_Dataset entries:_
Content starts
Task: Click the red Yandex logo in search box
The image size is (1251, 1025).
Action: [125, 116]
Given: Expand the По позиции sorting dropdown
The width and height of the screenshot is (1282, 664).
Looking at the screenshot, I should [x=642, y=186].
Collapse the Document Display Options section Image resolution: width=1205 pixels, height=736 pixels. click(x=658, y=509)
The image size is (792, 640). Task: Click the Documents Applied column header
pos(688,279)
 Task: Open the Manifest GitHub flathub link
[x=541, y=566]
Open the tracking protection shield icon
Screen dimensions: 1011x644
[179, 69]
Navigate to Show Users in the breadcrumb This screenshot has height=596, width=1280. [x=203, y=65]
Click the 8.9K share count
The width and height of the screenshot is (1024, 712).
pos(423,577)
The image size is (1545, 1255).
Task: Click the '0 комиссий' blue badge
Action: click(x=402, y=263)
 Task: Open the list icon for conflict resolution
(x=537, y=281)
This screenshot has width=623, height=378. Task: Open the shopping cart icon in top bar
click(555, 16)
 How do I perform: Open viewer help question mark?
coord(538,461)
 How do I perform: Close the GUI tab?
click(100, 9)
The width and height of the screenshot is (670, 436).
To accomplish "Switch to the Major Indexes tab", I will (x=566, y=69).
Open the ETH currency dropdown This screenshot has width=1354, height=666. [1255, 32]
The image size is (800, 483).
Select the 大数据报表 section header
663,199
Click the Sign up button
Content ends
From the entries above, copy out every line where the string "dropdown" appears.

Given: Expand the По позиции sorting dropdown
Open the ETH currency dropdown This screenshot has width=1354, height=666. [1255, 32]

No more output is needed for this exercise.